L’artiste manipulateur, en saisissant les objets du quotidien, produit cette même dérivation, bifurcation, dans la destination de l’objet. Sa main en poussant les objets dans une fonction de mot (puisque les objets vont se mettre à exister les uns en fonction des autres et non pas seulement en fonction de leur destination première, leur fonction propre d’outil, d’accessoire, fonction qu’ils ne perdent aucunement d’ailleurs), la main de l’artiste, donc, inscrit les objets dans un autre passage, une autre mémoire, un futur inconnu… fiction… une échappée voisine, dans la forme, à celle que produit la main de l’archéologue, avec des procédures, des choix, certes différents. Mais une échappée qui aboutit elle aussi à une forme de récit, poétique lui.
Enfin, les archéologues sont, en partie, détenteurs des hypothèses portant sur la fonction de la main dans l’apparition du langage humain, avant même que celui-ci migre vers les organes de la phonation, qu’il aurait investi, seulement dans un second temps, comme par contamination des gestes de la main (ce que semble devoir confirmer certains neuro-scientifiques aujourd’hui).
Pierre Fourny – metteur en scène, ALIS
A vous de jouer !
Pour manipuler des objets à la manière de Pierre Fourny,
un document d’instructions… à télécharger!
Les reflets de la machine miroir
Pour utiliser la machine-miroir, on se rend dans le laboratoire de Pierre Fourny, on s’y plonge dans une calme pénombre, et on suit la règle du jeu, un peu comme chez un psychanalyste… On déverse sur une immense table le contenu de deux énormes valises noires : des milliers de petits objets et de matériaux hétéroclites accumulés par Pierre et dormant là en attendant d’être choisis par un éventuel manipulateur… Dans le bazar étalé sur la table, il faut choisir cinq objets, « sans réfléchir, dit Pierre, laisse tes mains choisir, tu as cinq minutes.» S’il était moins concret ou moins malin, peut-être lancerait-il abruptement un « laisse ton inconscient choisir »… De toute façon, il n’y a littéralement pas le choix : il y a trop d’objets et l’articulation d’un choix selon une pensée utilitaire tuerait toute possibilité d’action.

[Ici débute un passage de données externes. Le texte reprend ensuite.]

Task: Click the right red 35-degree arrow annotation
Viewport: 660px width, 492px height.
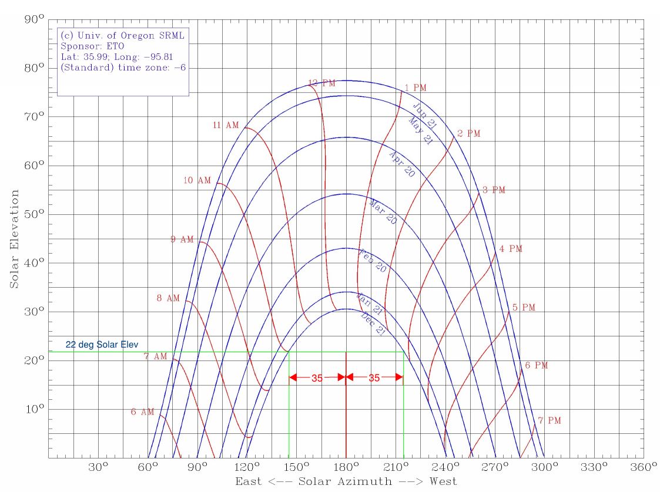Action: click(x=374, y=376)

Alors rapidement : choisir 5 objets parmi un millier (5 minutes) ; puis, dans son coin, expérimenter les possibilités des 5 objets (10 minutes) ; enfin, passer derrière la machine miroir et y créer une séquence (5 minutes) ou pour le dire autrement un petit spectacle pour un unique spectateur…
Dans le langage de Pierre, les possibilités des objets sont les actions que les objets eux-mêmes appellent, par leur forme, par leur nature, par leur matière, et les rapports possibles entre eux – et non le sens ou les rapports narratifs que le manipulateur déciderait de leur octroyer au préalable. Une séquence est donc le fruit de ces possibilités articulées dans l’espace (les miroirs utilisés par le manipulateur et les reflets vus du seul spectateur) et dans le temps (partagé par un manipulateur et un spectateur).
Mais au fond, le plus important, c’est qu’en maîtrisant l’espace et le temps, ce que la règle du jeu vise, c’est l’empêchement de la maîtrise du sens par la pensée consciente… En d’autres termes, on pourrait dire que l’objectif de la machine-miroir, c’est de bannir la psychologie de la scène !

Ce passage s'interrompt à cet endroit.